When I did explosions for Fasteroids, I used Aseprite to create the explosions. Aseprite costs money, but it’s not a lot. Several years ago I bought Aseprite as part of a Humble Bundle software deal. In that purchase was a Steam key for Aseprite. If you’re creating pixel art for games, Aseprite is an awesome program. It takes a little bit of getting used to, but, it has some really nice drawing and animation features. Initially, I used Aseprite for the splatter that happens when the fish are destroyed. Later I used Aseprite to create the redux swimming sprite of Squishy the frog. I used the “onion skinning” feature to help animate the legs of the new Squishy sprite. This was the first time I’ve used onion skinning, a nifty feature that lets you see a faded image of the previous sprite (so you can tell the difference between the next frame of your animation and the old one).

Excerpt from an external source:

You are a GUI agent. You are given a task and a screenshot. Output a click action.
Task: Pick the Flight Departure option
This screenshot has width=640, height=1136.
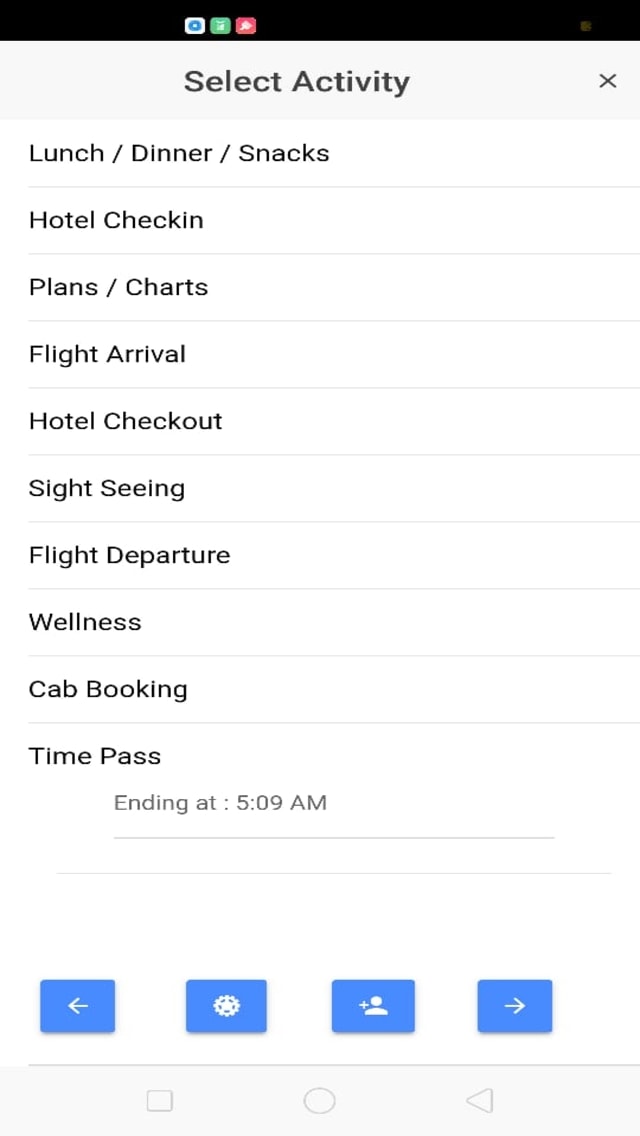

I used Audacity to create the “whisssh” sound, which was just me saying “whisssh” into the microphone and distorting it slightly. There was a big stink about “Audacity is now spyware” a couple of years back. This post on reddit talks a little about this issue:
What isn’t mentioned by the Reddit thread is the following excerpt from the Audacity web site:
Ubuntu software tends to always be a few steps behind. The version of Audacity in Xubuntu 22.04 is Audacity 2.4.2, much earlier than the versions of Audacity with networking “features.”
The most obvious game engine choice on Linux is the Godot game engine. Godot is free and open source, doesn’t charge to use the software or for “exports” (to other platforms), and is the lightest of any of the top 5 game engines. You can code in Godot’s scripting language, or use C# to develop games in Godot. I did a quick survey of indie games created for jams, and Godot appeared to be the 3rd most popular engine used, behind Unity and Unreal.
But I didn’t use Godot because I have very little experience with the engine. I wanted to focus most of my time creating my own sprites, instead of learning to code. Because I do have experience with Gamemaker, I decided to give the beta version of Gamemaker for Linux a try. The beta comes with the warning that the version may become unstable. During the coding process Gamemaker did become unstable at one point, but it also warned me that it was unstable, AND, most importantly, it let me save the project. In the few weeks I’ve been using Gamemaker under Xubuntu Linux this has happened a couple of times, both times Gamemaker let me save my project, and when I re-launched the engine everything was back to normal. I even tried to corrupt the project by shutting down my computer with Gamemaker still open, and when I restarted and launched Gamemaker again, everything was okay (but I don’t recommend trying this unless you have good backups – git).
The biggest downside to running Gamemaker under Xubuntu Linux is that the Linux version of Gamemaker cannot produce a Windows binary, even if you have a Windows export license. Windows versions of a game need to be compiled on a Windows machine. In order to do this I created a private repository for Squishy and the Fishes on Github, sent the code up to github from my Linux workstation, then pulled the code down on to my laptop, which I regrettably had to switch from Linux to Windows in order to produce a Windows version. It’s fine, I really should have at least 1 Windows machine around in order to test my games, but I don’t particularly like using Windows because I find it very time consuming (updates, advertisements, etc.).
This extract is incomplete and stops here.